SNAP is a federal program administered by the Virginia Department of Social Services (DSS). Because of the federal nature of SNAP, a state must apply for waivers to customize the program. After applying for SNAP, interviews between case workers and applicants will occur over the phone instead of in person. An emergency allotment is also in place that gives families the maximum amount of SNAP benefits for their household size. For example, if a 3-person family usually received $200 a month in SNAP benefits, their emergency allotment would increase the benefit to $509. On March 25th, SNAP families received their first emergency allotment and the second and final one (under the current waiver) will occur April 16th. After that, SNAP benefits will return to their normal amounts.

If a SNAP household’s benefits were scheduled to expire in March, April, or May 2020, their benefits have automatically been extended for six months to September, October, and November 2020. If a household was to submit a periodic report in March, April, or May of 2020, that report submission has also been extended. The three-month time limit for able-bodied adults without dependents has also been waived through the duration of this crisis plus one month.


Pandemic EBT (or P-EBT)

A new benefit exists called “Pandemic EBT” or “P-EBT” for short. This is for those households, whether or not they participate in SNAP, who have children who lost access to free or reduced-price school meals. The amount they receive will be at least the value of those school meals. Virginia aims to implement this in mid-April.


Temporary Assistance for Needy Families (TANF)

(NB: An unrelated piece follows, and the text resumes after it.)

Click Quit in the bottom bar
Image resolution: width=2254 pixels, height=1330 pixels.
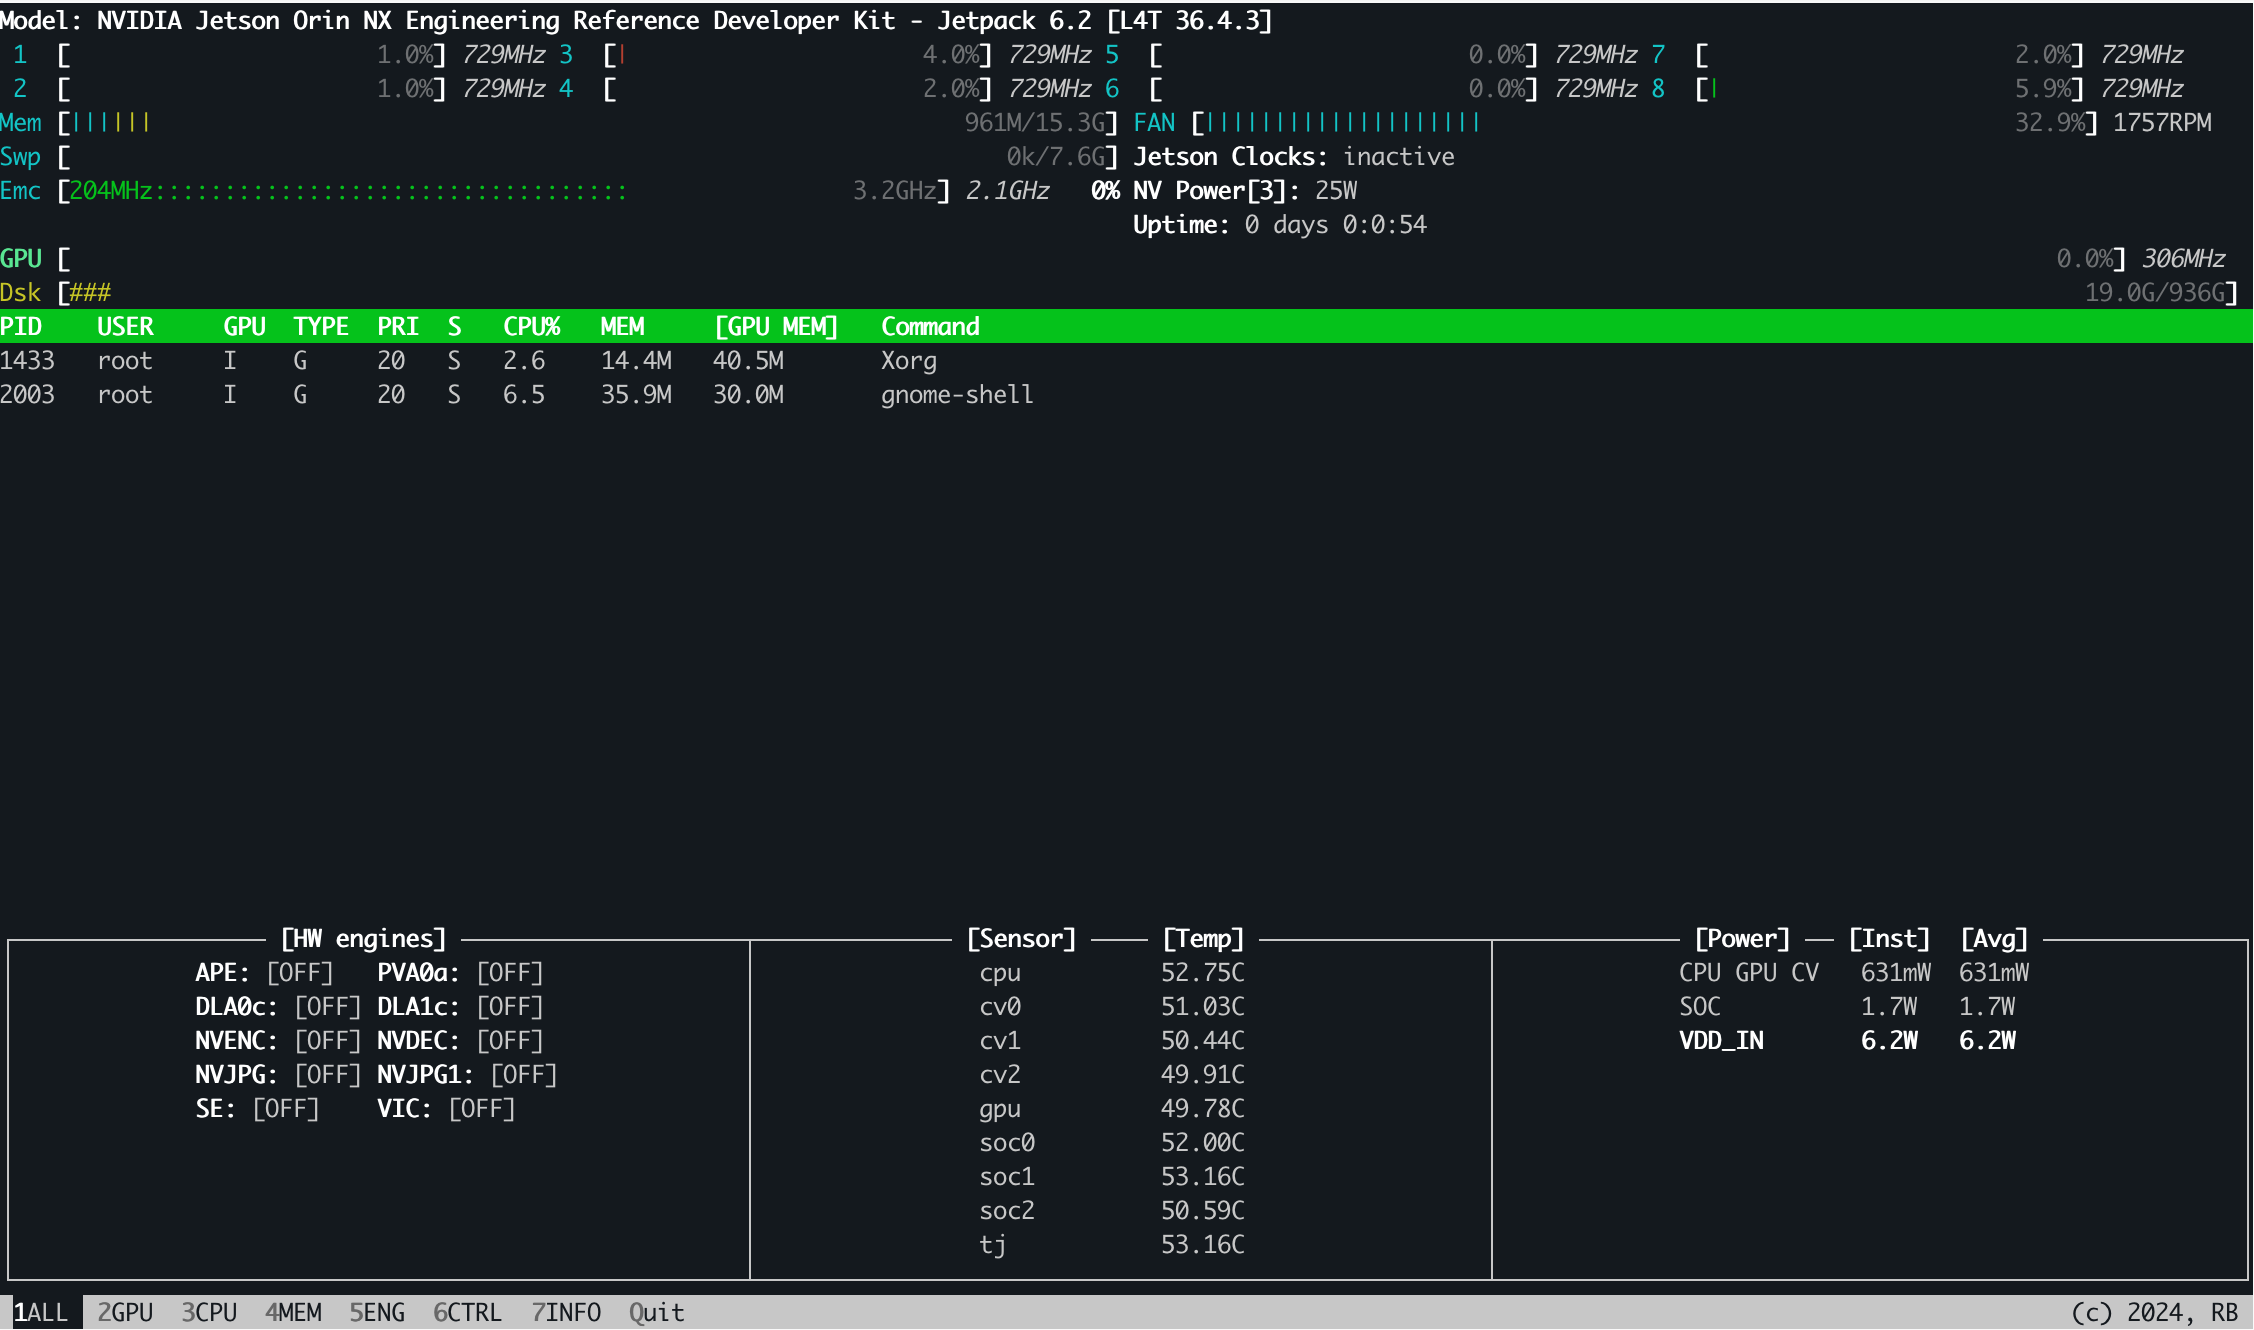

TANF is a block grant Virginia receives from the US Government. There are very few strings attached federally. As a result, Virginia can make many changes administratively without seeking waivers. When applying for TANF, if you do not have all of the required documents to determine your eligibility (since so many businesses are closed), then DSS can still proceed with your application. Interviews will be done over the phone. VIEW initial assessments for work requirements will not be conducted; VIEW participants will not be assigned additional in-person activities; and VIEW sanctions will not be imposed. Additionally, students who are not attending school will not be considered truant.


Emergency-style Assistance

There are two types of emergency-style assistance available:

1. Diversionary Assistance. If you currently do not receive TANF, then you can apply for “Diversionary Assistance,” which is a one-time payment to help with emergency needs, like food, housing, medical expenses, etc. You may be eligible for this if your income has been affected or delayed. When you apply for TANF, let the case worker know you’re interested in applying for diversionary assistance as well.

2. Emergency Assistance for TANF Recipients. The second is for those who currently receive TANF. This “Emergency Assistance” provides a one-time payment of up to $500 for families who have experienced a disaster. To receive this, let your case worker know. For both, families must have a dependent child and meet other income requirements.


If you filed for unemployment or know someone who has, please also apply for the programs above. You can visit or call 1-855-635-4370. Remember, the programs can be applied for whenever you need them, but the waivers are time-limited options. Some are for a few months, some for the duration of the health crisis, and all are subject to extensions as we continue to see where the virus takes us.